In November 2021, the England and Wales Cricket Board (ECB) announced that Yorkshire County Cricket Club had been suspended from hosting international matches, following the racism experienced by Azeem Rafiq. Headingley was originally named as the venue for the third ODI. In January 2022, the ECB set Yorkshire the deadline of spring 2022 to meet certain conditions to regain their international status for the match, with the suspension being lifted the following month.

At the end of June 2022, South Africa named their squads for the tour. Their limited overs captain Temba Bavuma was ruled out of the tour due to injury, with Keshav Maharaj and David Miller named as the captains of their ODI and T20I squads respectively. On 18 July 2022, England's Ben Stokes announced that he would retire from ODI cricket following the first match of the series, citing the physical and mental demands of playing all three formats.
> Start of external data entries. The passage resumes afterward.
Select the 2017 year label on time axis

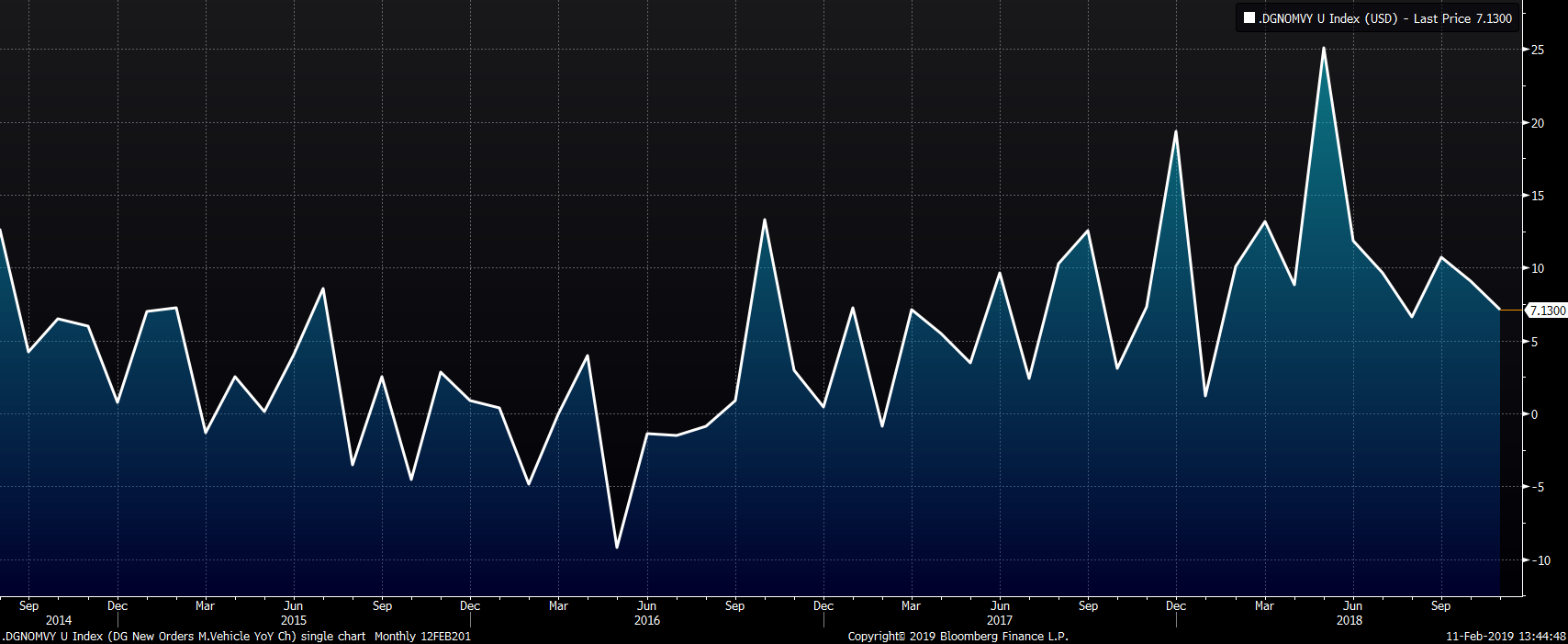[1000, 621]
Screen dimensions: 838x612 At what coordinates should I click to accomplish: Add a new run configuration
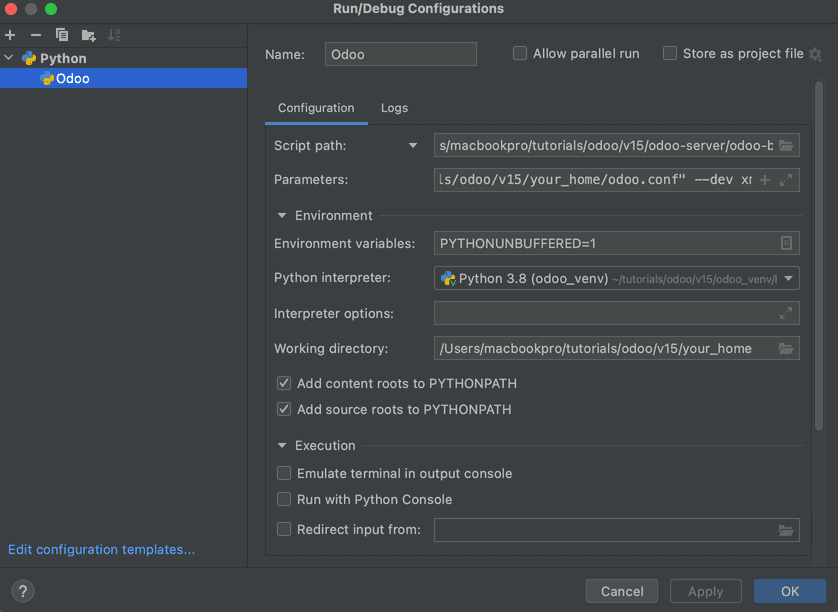[10, 35]
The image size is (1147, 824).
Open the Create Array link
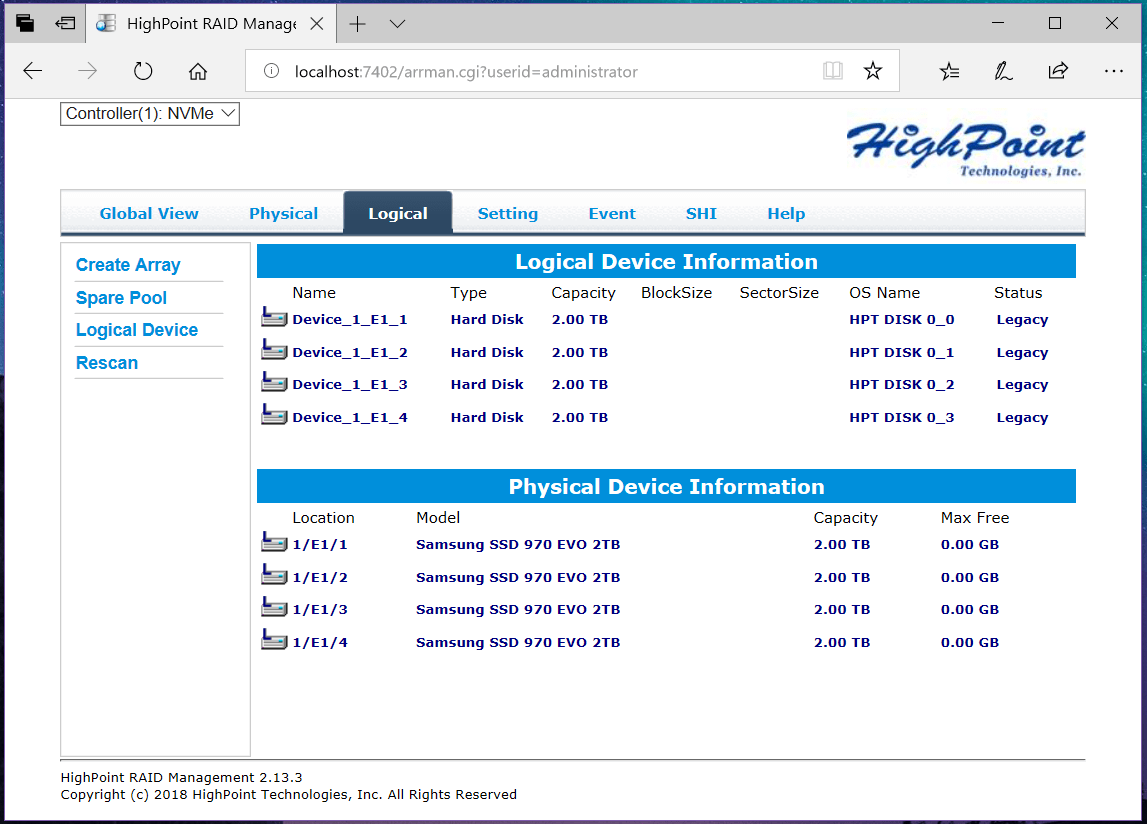pyautogui.click(x=128, y=265)
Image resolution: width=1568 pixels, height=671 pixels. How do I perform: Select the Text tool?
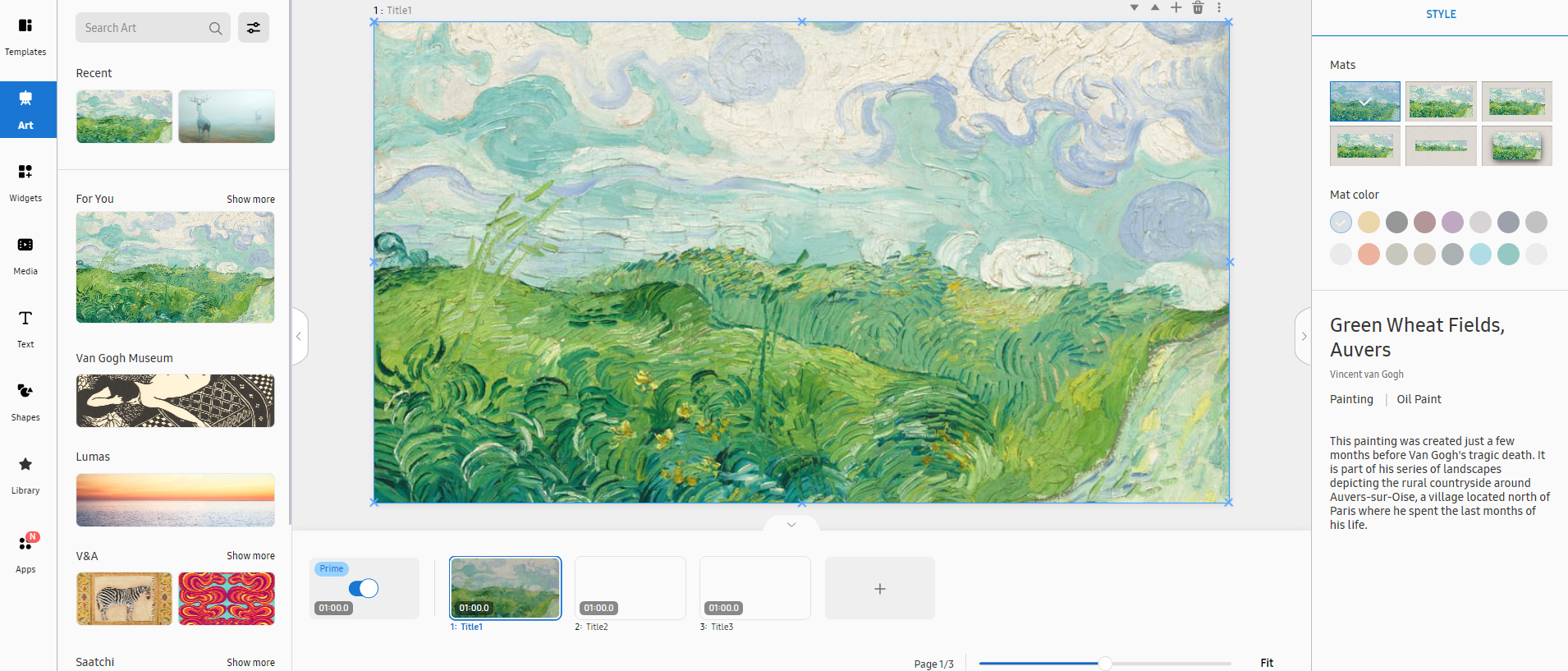pos(25,329)
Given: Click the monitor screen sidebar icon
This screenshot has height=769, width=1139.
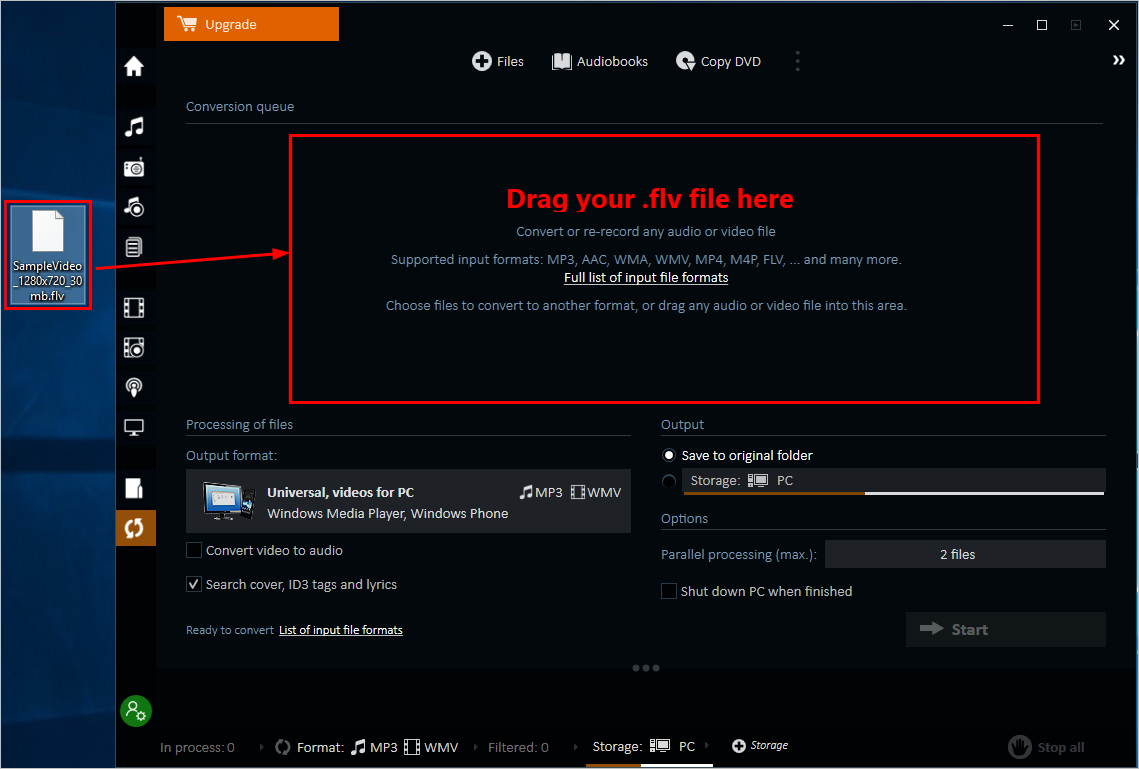Looking at the screenshot, I should coord(134,428).
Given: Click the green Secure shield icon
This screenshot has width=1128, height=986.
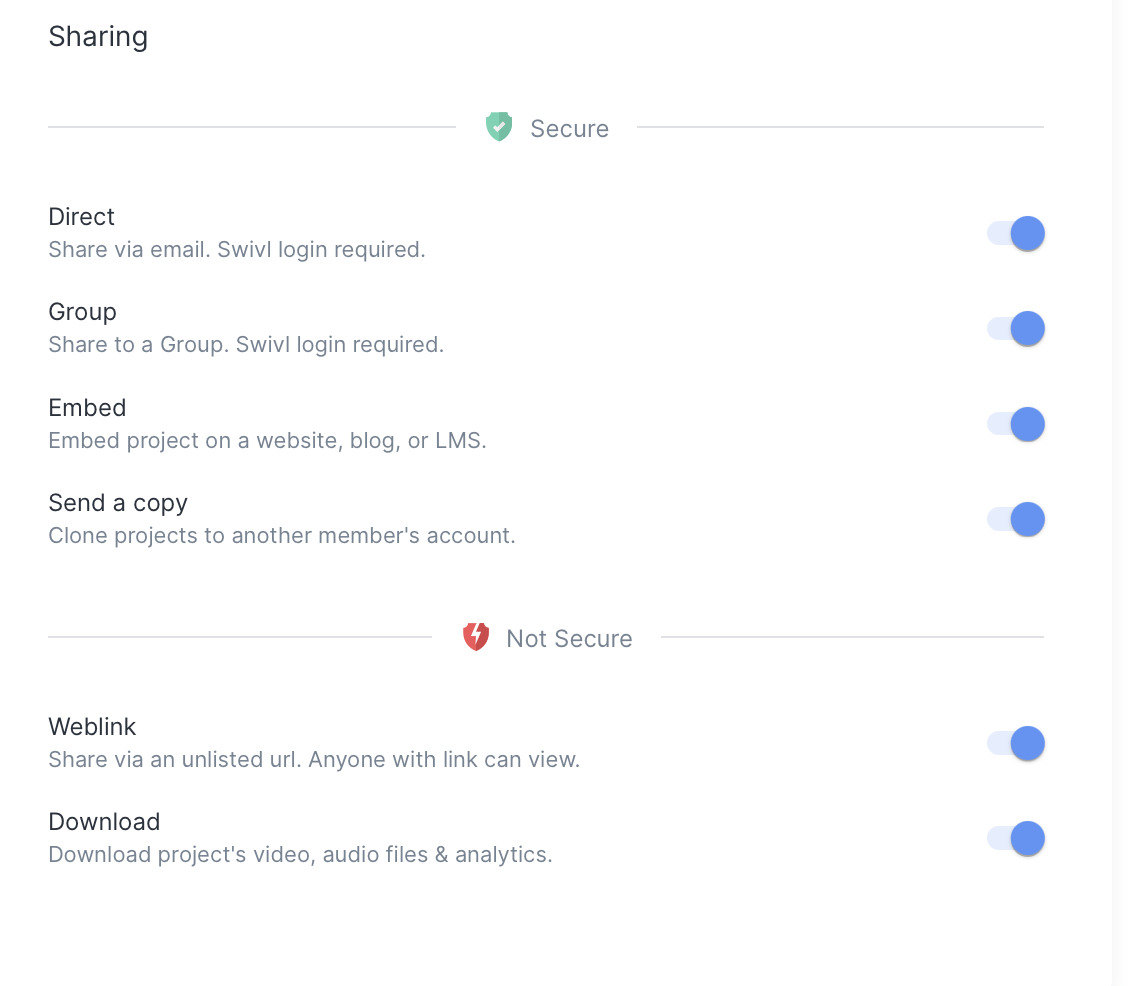Looking at the screenshot, I should click(x=498, y=127).
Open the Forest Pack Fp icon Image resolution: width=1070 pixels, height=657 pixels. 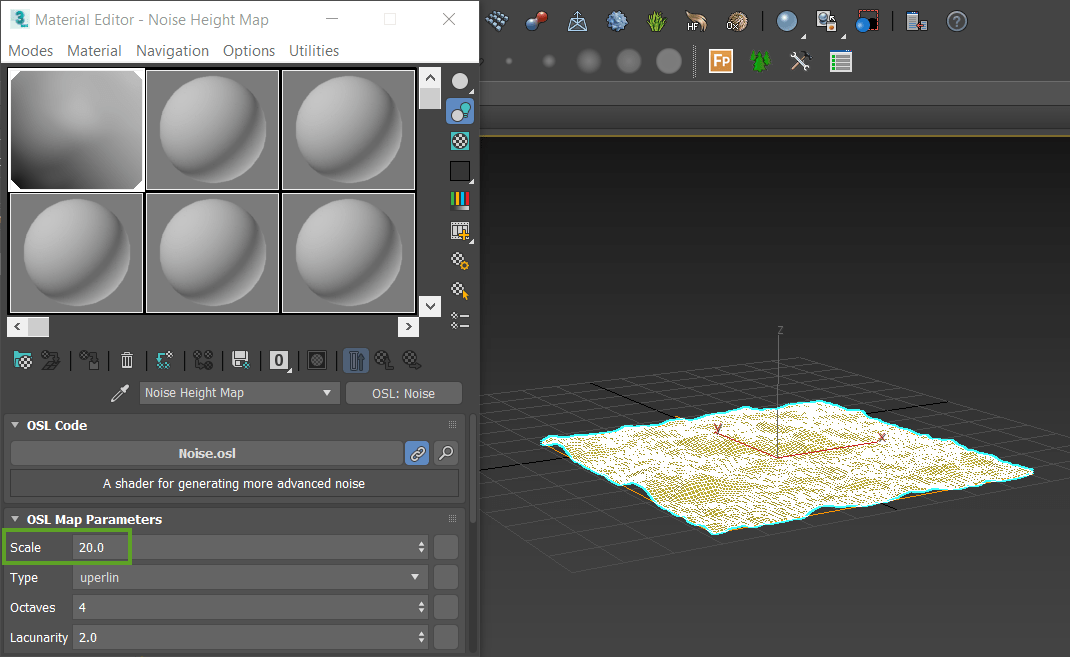tap(720, 61)
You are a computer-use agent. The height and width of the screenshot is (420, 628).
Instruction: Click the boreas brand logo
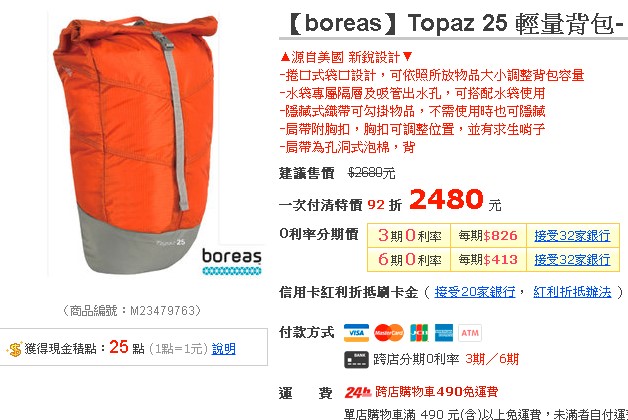pos(231,261)
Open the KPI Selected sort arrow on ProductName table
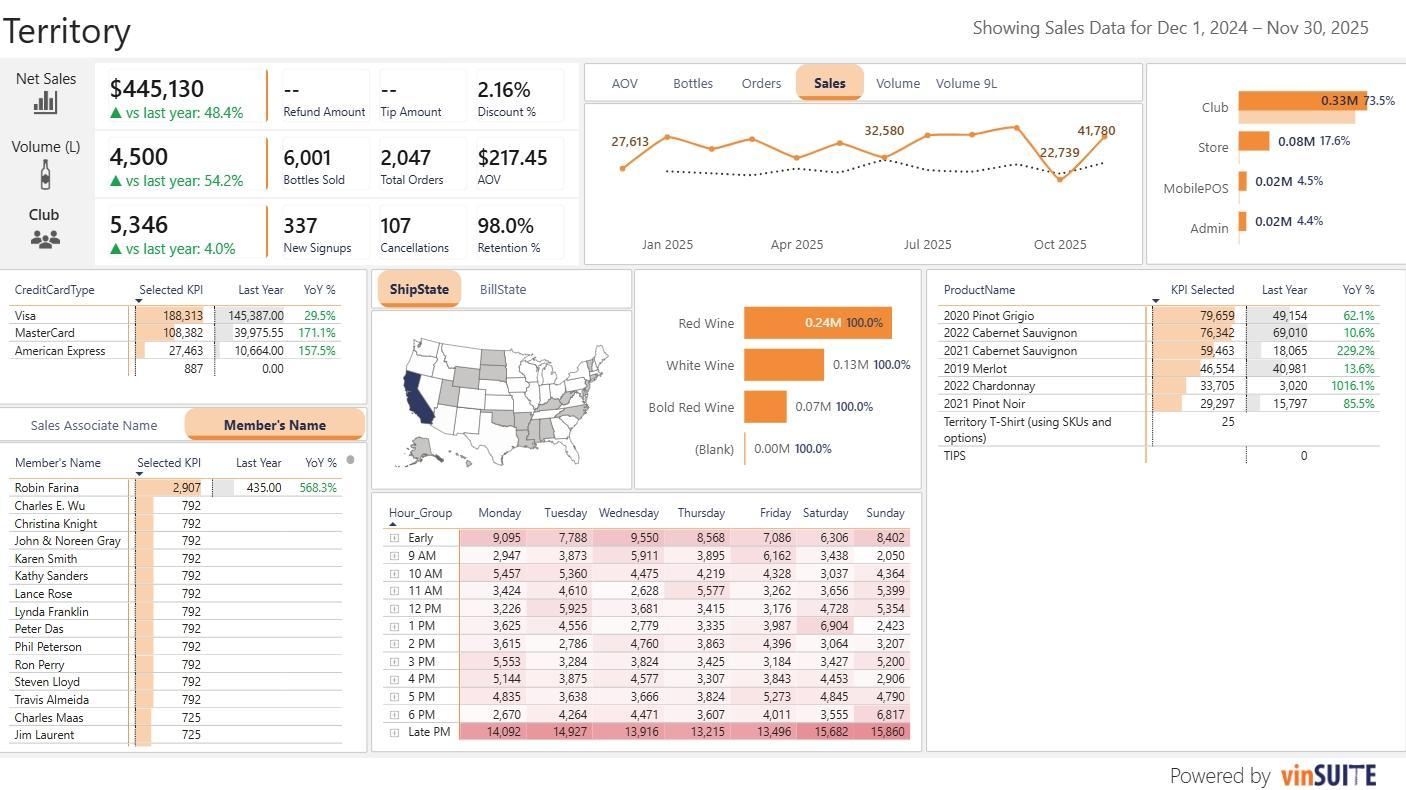This screenshot has height=790, width=1406. (1156, 300)
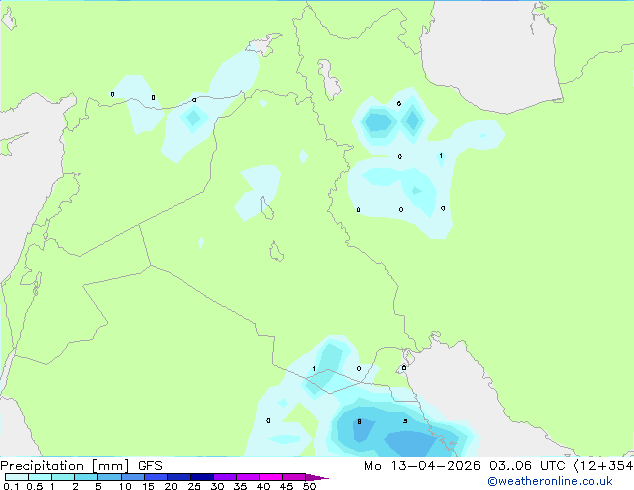
Task: Choose the 40 mm magenta legend swatch
Action: coord(271,477)
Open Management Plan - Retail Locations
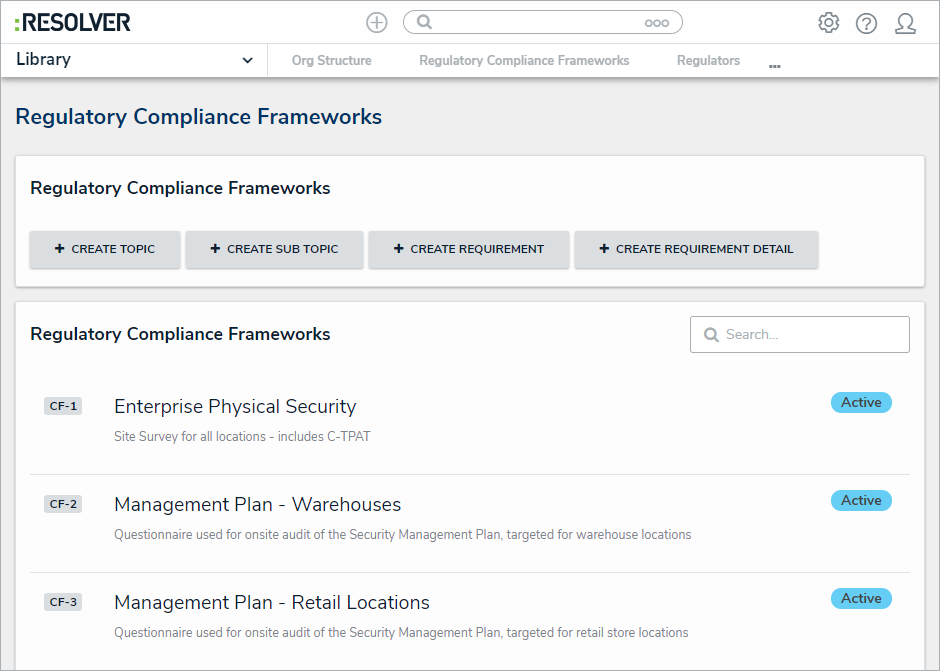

South Africa won the opening ODI match by 62 runs, after they had made their highest team total in the format in England. The second ODI was reduced to 29 overs per side due to rain, with England winning the match by 118 runs. South Africa were bowled out for 83 runs, their joint-lowest total against England in an ODI match. The third ODI finished as a no result after only 27.4 overs of play was possible, with the series drawn 1–1.

England won the opening T20I by 41 runs, with Moeen Ali scoring the fastest fifty for England in the format, and the team making their second-highest total in a T20I match. South Africa won the second T20I by 58 runs to level the series, with Rilee Rossouw scoring 96 not out. South Africa won the third T20I by 90 runs to win the series 2–1.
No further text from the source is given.